◆ **What is asked**: Copy the material word for word, from the line with "Given: Expand the ADMINISTRASI menu section" through the end of the material, omitting the pictures.

◆ **Exercise data**:
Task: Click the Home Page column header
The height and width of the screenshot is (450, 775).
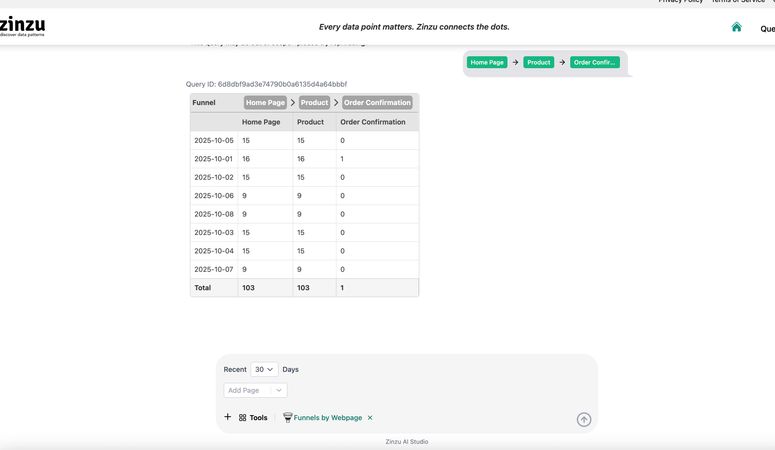Action: coord(261,122)
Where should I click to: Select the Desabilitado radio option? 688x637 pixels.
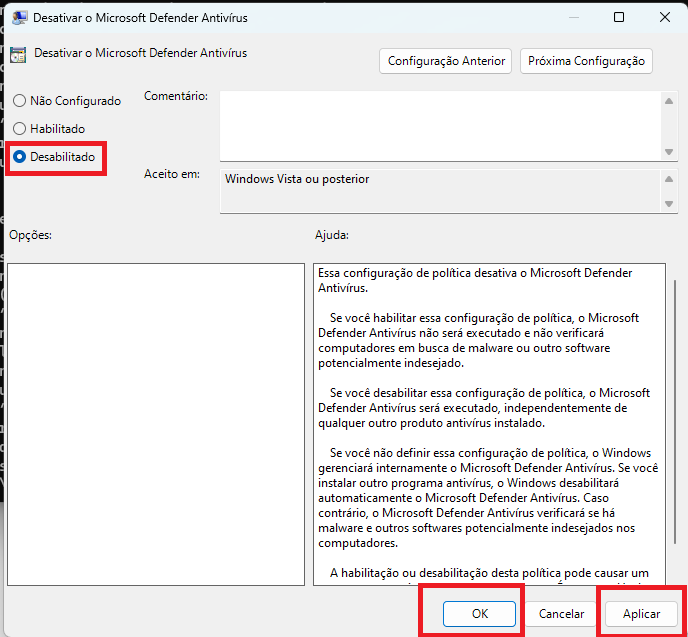tap(20, 157)
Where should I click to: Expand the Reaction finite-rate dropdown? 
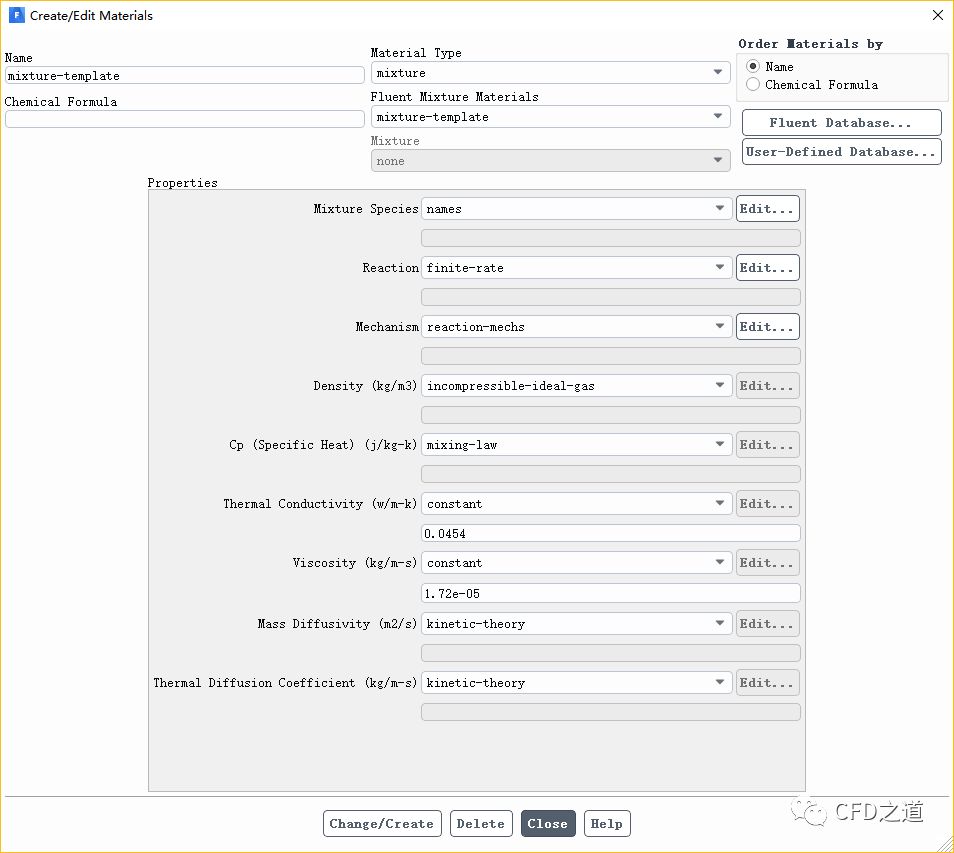576,268
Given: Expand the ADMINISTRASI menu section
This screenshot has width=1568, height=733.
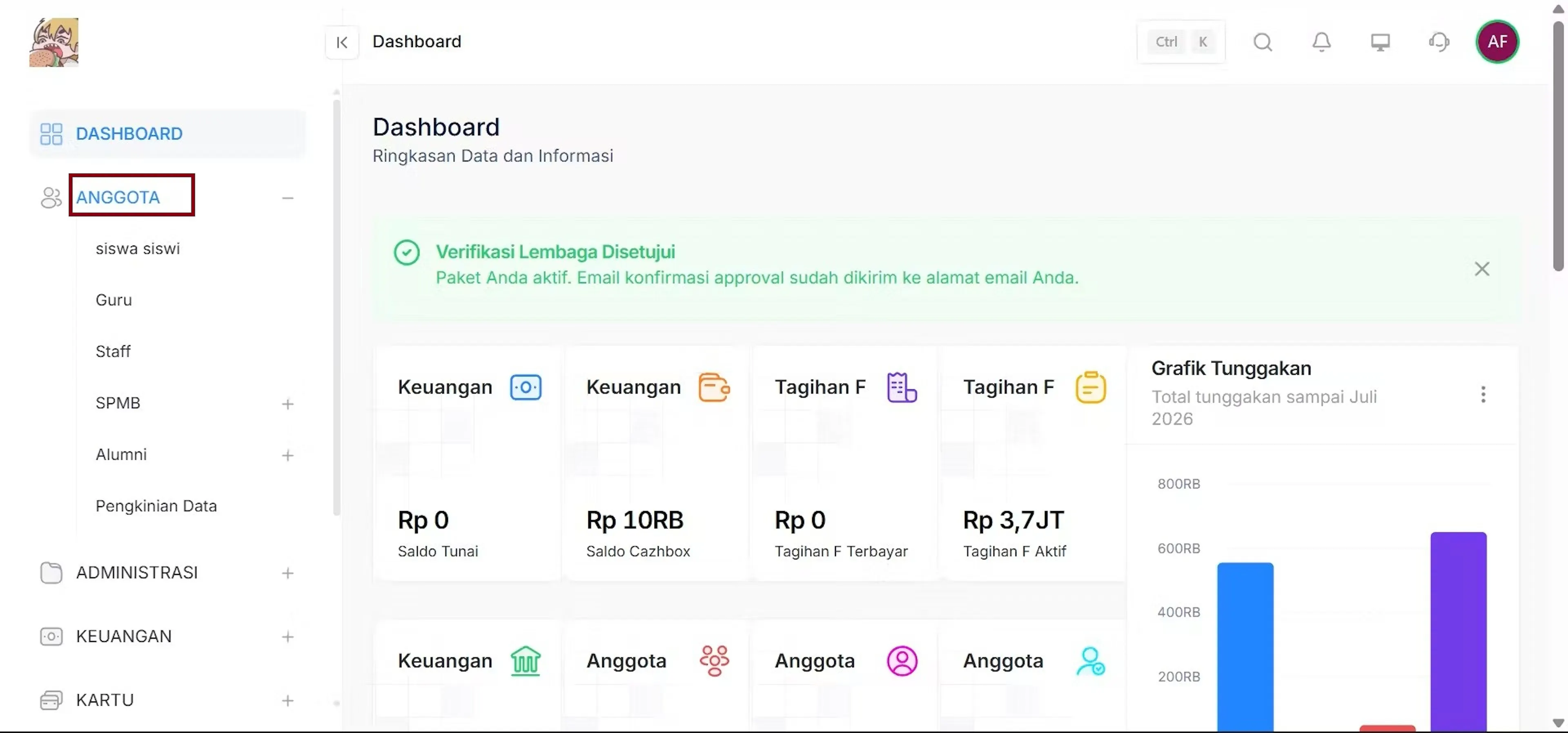Looking at the screenshot, I should tap(288, 573).

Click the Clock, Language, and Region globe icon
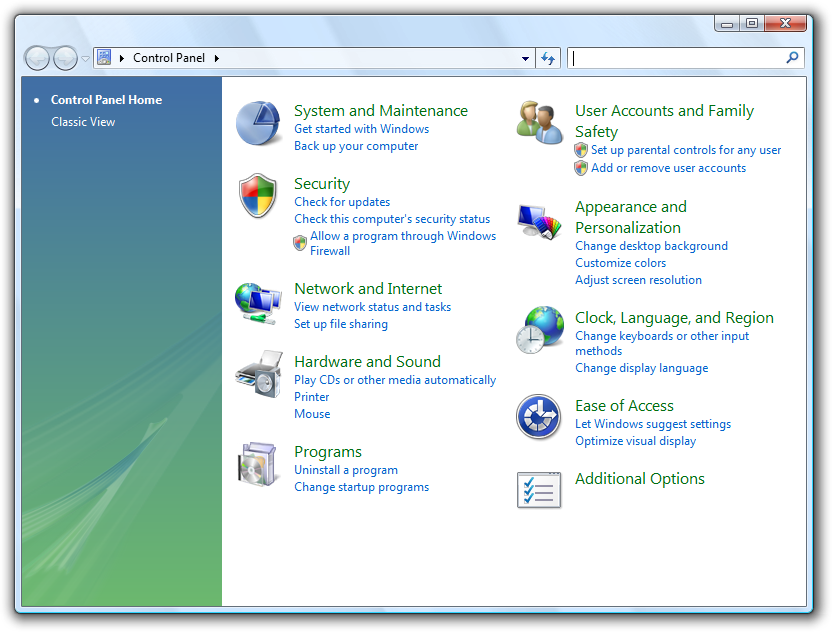539,330
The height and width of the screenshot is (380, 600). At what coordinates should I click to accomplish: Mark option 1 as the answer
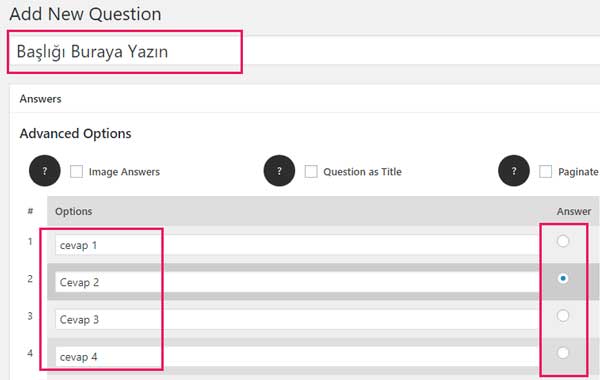coord(563,241)
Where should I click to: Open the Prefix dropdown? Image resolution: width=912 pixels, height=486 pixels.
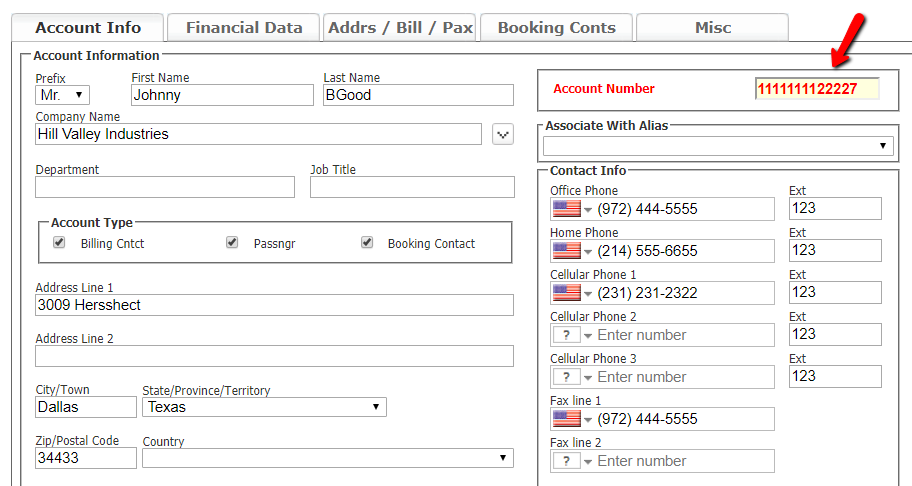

◆ **Result of the task**:
Given: Expand the ADMINISTRASI menu section
This screenshot has width=1568, height=733.
Looking at the screenshot, I should tap(288, 573).

Click the Clock, Language, and Region globe icon
539,330
The height and width of the screenshot is (380, 600). At what coordinates should I click to accomplish: Mark option 1 as the answer
coord(563,241)
Where should I click to: Open the Prefix dropdown? Image resolution: width=912 pixels, height=486 pixels.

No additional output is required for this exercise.